IT IS a problem with cricket in such an inclement climate that an entire Test match could effectively be ended as a contest and spectacle by some desultory rain. Lord's in early May can be a wonderful sight but since this match started on Thursday the grey and dark clouds have hovered, forcing the players to and from the field.
A Test match is meant to develop like a novel, characters exposing themselves and myriad plots and storylines emerging with every boundary, wicket and personal duel. This one has yet to find a rhythm. Partly this was the fault of the overeager Steve
Bucknor on Friday. His light meter worked overtime as the game stalled and the players snoozed in the dressing rooms but yesterday it was actual dank, depressing drizzle that did for cricket.

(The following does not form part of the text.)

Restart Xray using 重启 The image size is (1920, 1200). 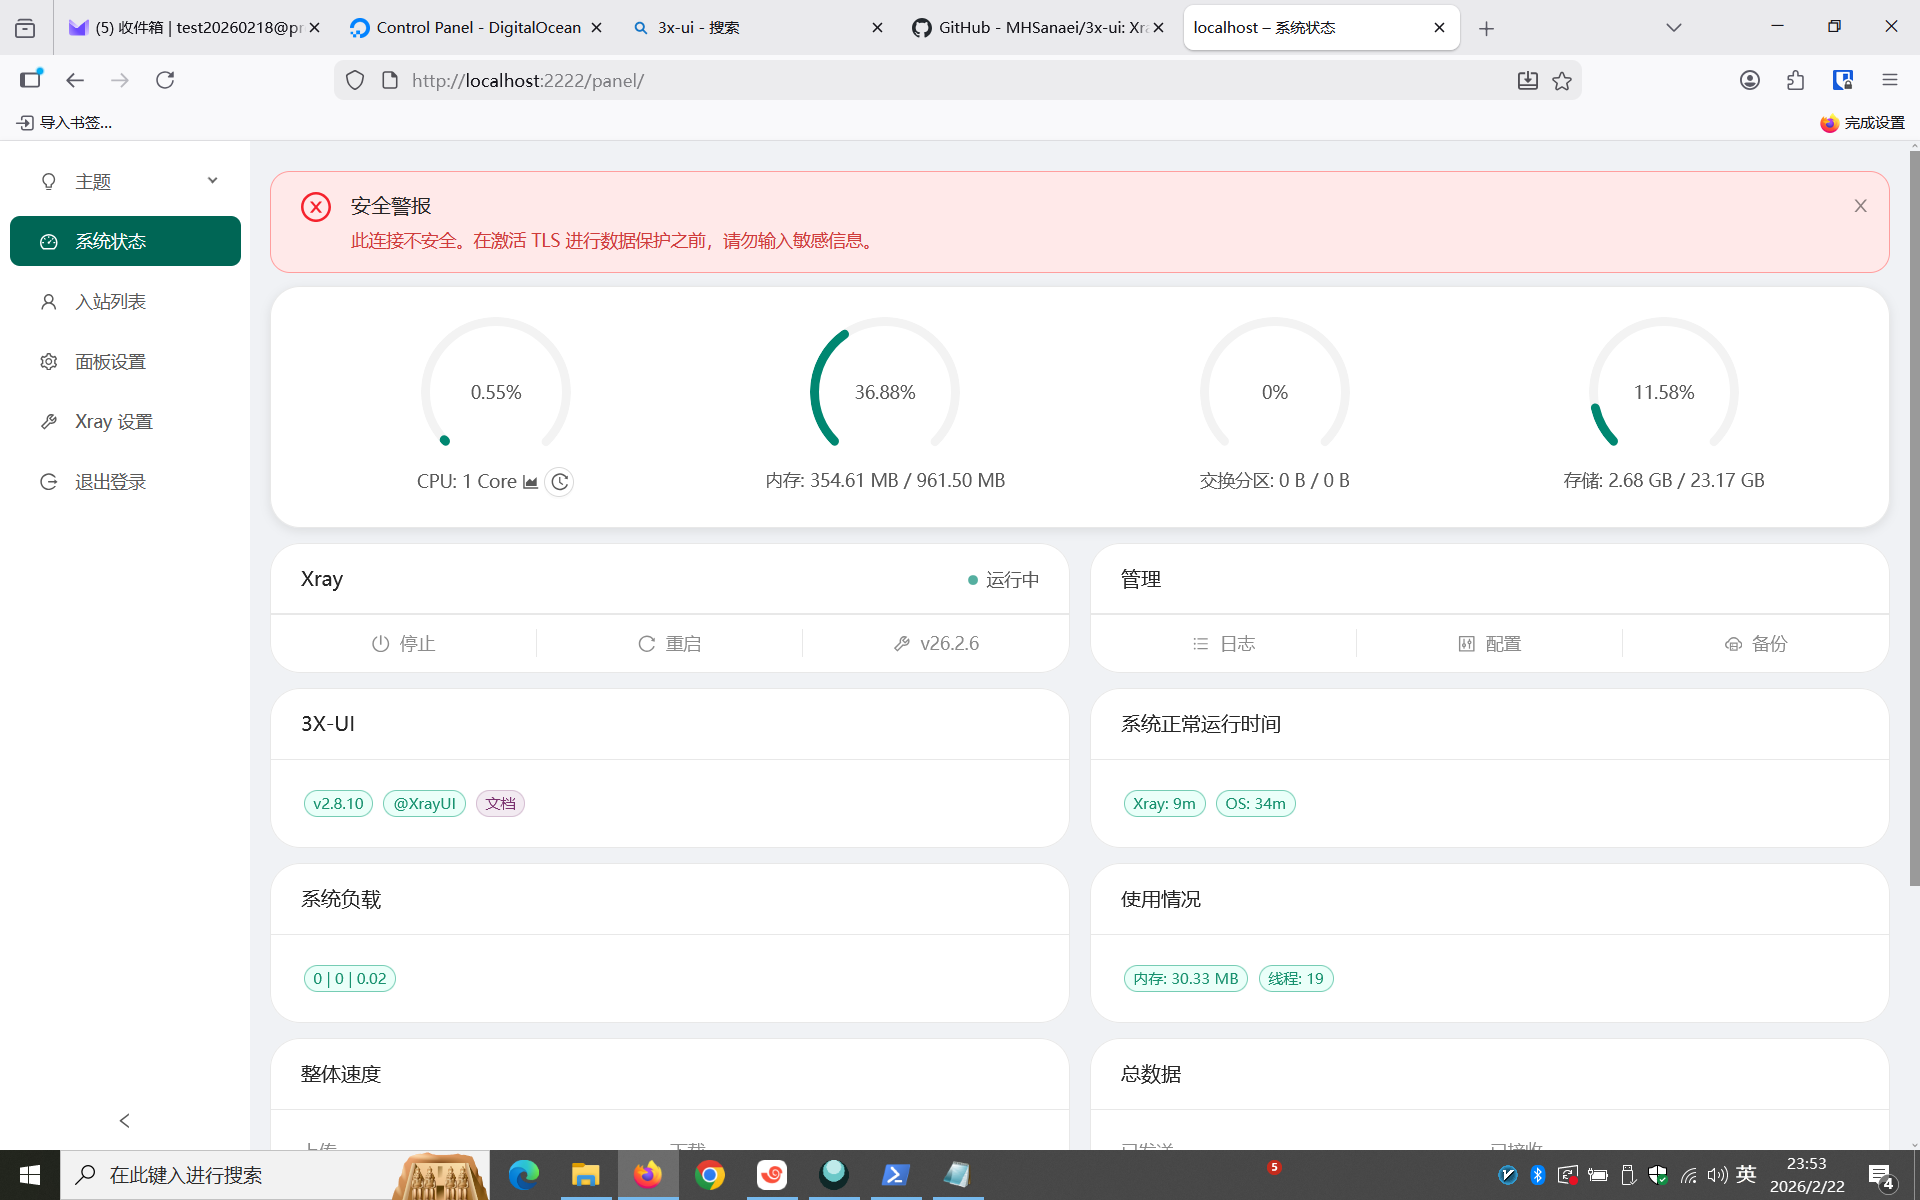pos(669,643)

Of the play possible in the morning Alastair Cook continued to show the improvement and development of his batting. His temperament has not been in doubt since he was shot-gunned into a surprise debut in Nagpur, India in March 2006 when injuries forced a swift flight from the 'A' tour and immediate promotion to open the innings.
He scored 60 and then a second innings century and never looked anything but a Test class opening batsman. Theirs is not a life of glamour and swashbuckle but of hard toil when the pitch is freshest and the ball hardest. Good openers develop a curmudgeonly mindset, a stubborn refusal to wail at the vagaries of life as they know their career will be littered with failures. It is the nature of the beast.
So Cook nudged and nurdled, accumulating runs and plaudits as much for his composure as his results. However, over the winter he decided he needed to develop a more attacking method. The aim was not to become a domineering stroke player like Kevin Pietersen, who has followed Viv Richards' method of wanting to dominate a bowler totally, but to prevent a bowler from dominating the England batting by stopping runs being scored.
It was a mature piece of thinking and one encouraged by the coaching staff. If Cook can keep the scoreboard ticking along then the game will move forward and generally in favour of England. So he has worked on the cut shot, shown he is more prepared to move forward to the ball, eager to drive into the many gaps, and generally made himself the senior partner in this revisited partnership of Cook and Andrew Strauss.
Before the rain recommenced forcing an early lunch, he roused his tenth half century and with fairer weather today should continue to his eighth Test century. Not that it will be a procession. The New Zealand bowlers were not always easy. Kyle Mills extracts steep bounce by fully utilising his tall frame and Chris Martin is an ever-willing workhorse. What they have lacked, though, is consistency as a bowling partnership.
England showed what bowling in pairs – as the cricketing vernacular terms it – does to batsmen during the first two days. Apart from an off-key Ryan Sidebottom on Thursday, when his length was a yard too short, the seamers showed commendable discipline and accuracy.
James Anderson and Stuart Broad have blossomed in the absence of more senior players. The runes were well and truly read on Wednesday when Matthew Hoggard, the most earthy of England stalwarts, was informed that his immediate future was for Yorkshire and not England in this match. There was a feeling that the old guard were not so much gone, as fading into memory. Of course, the huge spectre of Freddie Flintoff is still circulating around English cricket, and but for a sore side he would have played here. However, such is his body and form that he should really be considered a precious strike bowler with the capacity for some lusty lower order hitting than the true all-rounder of 2004-5 vintage.
He will be needed later this summer when South Africa arrive. They have talent, aggression and a pace man in Dale Steyn that will demand some competing fireballs. Flintoff is the only England bowler to provide.
And for similar with the bat, England should not look to Cook, but Pietersen. Or for as long as playing for his adopted country allures him. News that he is soon to sign a $4m three-year deal for the IPL have surprised no one in cricket. He is, as he says, in 'his prime', but there is a more than a whiff of mercenary behaviour about the latest rumours and comments. This was a cricketer who last year used a promotional event for a personal sponsor to complain of tiredness brought on from constant cricket. It would seem that such tiredness can be alleviated if the dollars are plentiful enough.
These cricketers deserve to benefit from the orgy of money currently on offer in India and no doubt there is enough room below Pietersen's ostentatious Three Lions tattoo on his arm for any number of IPL franchises to satisfy his need for public approval as much as his need for money.
He will provide his very best. He always has. But it generally is for an employer, not a passion. That's where he and the more sedate Cook differ.